In High Noon, Part II: The Return of Will Kane, Kane returns to the town of Hadleyville, a year after the events of High Noon, and finds that the town is now in the hands of a corrupt marshal and his two aides. J.D. Ward, the man that replaced Kane as marshal, is a tyrant who shoots up the horses Will has just purchased. Ward is after Ben Irons and his men in order to get the bounty on them, even though Ward knows they are innocent. Ben gets away. Ward pursues him, and Kane decides to help Ben. Ben dies from a gunshot wound. Ward is going to arrest Kane for helping Ben, but the town rallies together and issues a warrant for Ward's arrest. Kane then again puts on the tin star and shoots Ward to death.

==Development==
Despite the iconic portrayal of the character by Gary Cooper (see below), "Cooper was not producer Stanley Kramer's first choice to play Marshal Will Kane." Nevertheless, Will Kane is "one of Cooper's most famous roles." Lee Majors explained that he accepted the role in the sequel, because "I've always admired Gary Cooper. And I wanted to do a Western again." Ron Hardy, who directed the recent remake, argued that Tom Skerrit was an ideal actor to take over the role in the remake. Hardy explained that like "Cooper, he is Mr. Everyday. People know who Tom Skerritt is. They don't treat him like a superstar. They feel he's approachable."

==Reception==
In 1952, Gary Cooper won a Golden Globe Award and his second Academy Award for his portrayal of Will Kane.

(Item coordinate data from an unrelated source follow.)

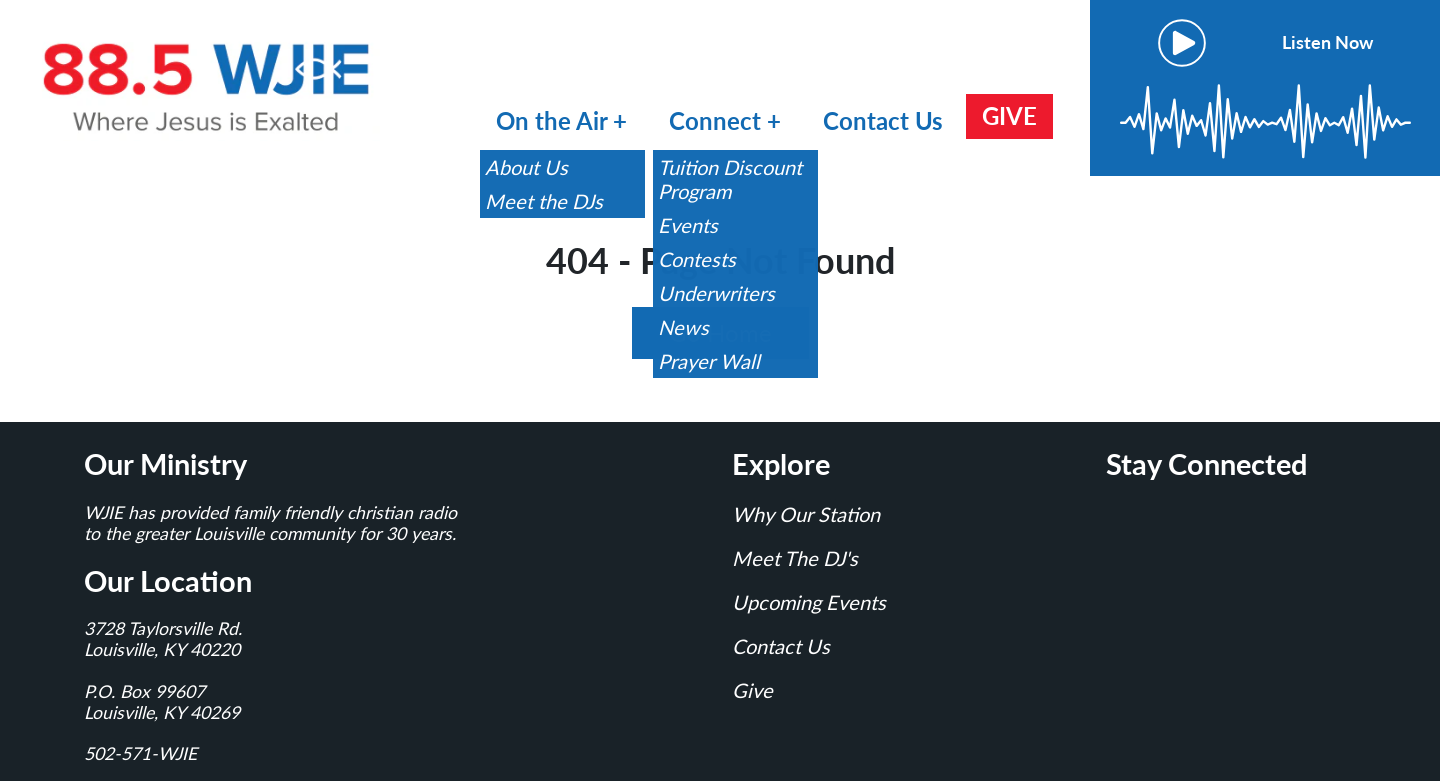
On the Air (551, 120)
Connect (718, 120)
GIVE (1009, 115)
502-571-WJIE (140, 753)
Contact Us (883, 120)
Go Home (720, 332)
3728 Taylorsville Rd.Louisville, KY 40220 (163, 639)
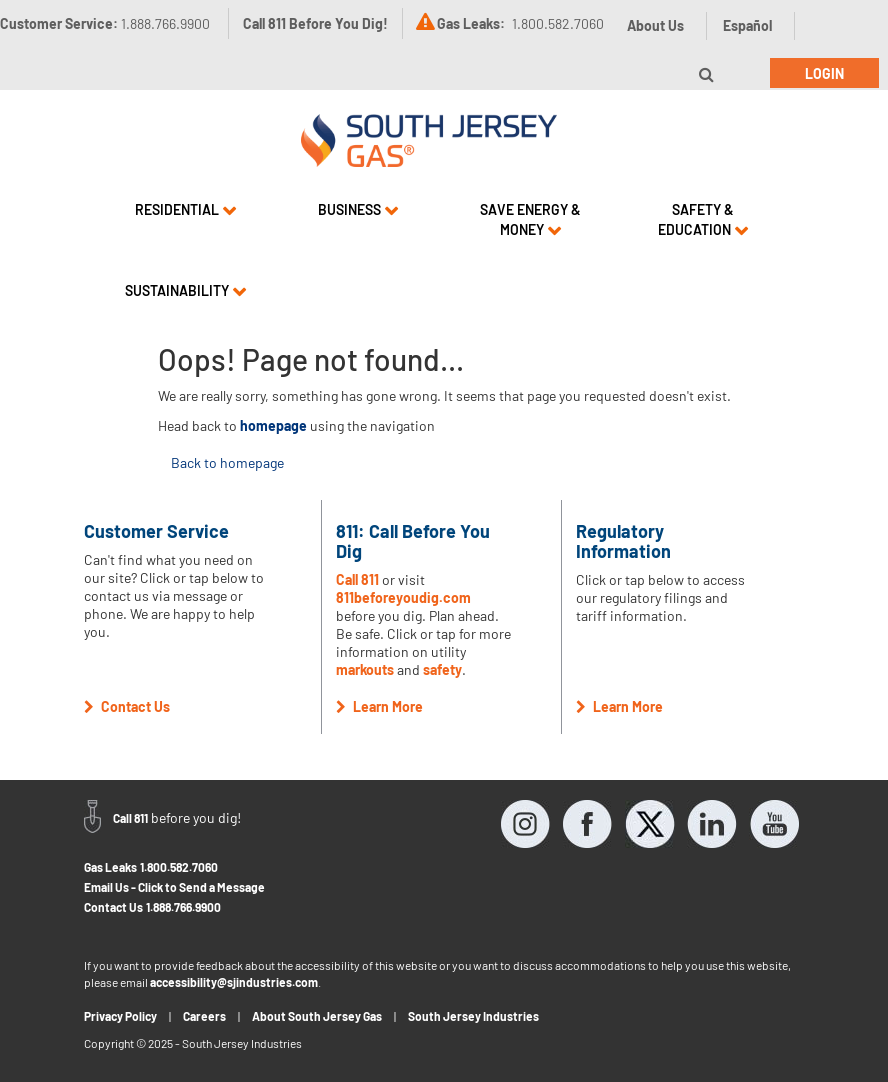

While The Washington Post refers to the character as "A Classic Role," Entertainment Weekly ranked the character fourteenth on its list of the top twenty "All-Time Coolest Heroes in Pop Culture" in April 2009. The magazine included him on its list because in "High Noon, Gary Cooper's retiring lawman faces down a killer and his goons despite being deserted by the rest of the town." Entertainment Weekly went on to cite his most heroic move as when "Kane's last ally gets cold feet, he tells him to go to his family, and then refuses the help of a teenager." Kane was also ranked by the American Film Institute as the fifth greatest movie hero of all time.

Nevertheless, although Cooper's performance has received considerable praise as indicated above, Majors and Skerritt's performances have not been so positively received. The New York Daily News referred to Lee Majors as "sadly miscast" as Kane in the sequel. Entertainment Weekly also contrasted Cooper with Skerritt to Skerritt's disadvantage. Reviewer Ken Tucker reminisces upon "the all-purpose image of Cooper that's taken hold in the popular imagination: the gaunt, chiseled stone face, a stoic deadpan that rendered Cooper the leading-man, romantic-actor equivalent of Buster Keaton....By contrast, Skerritt saunters through the new Noon as if he were still the easygoing, ironic lawman of Picket Fences."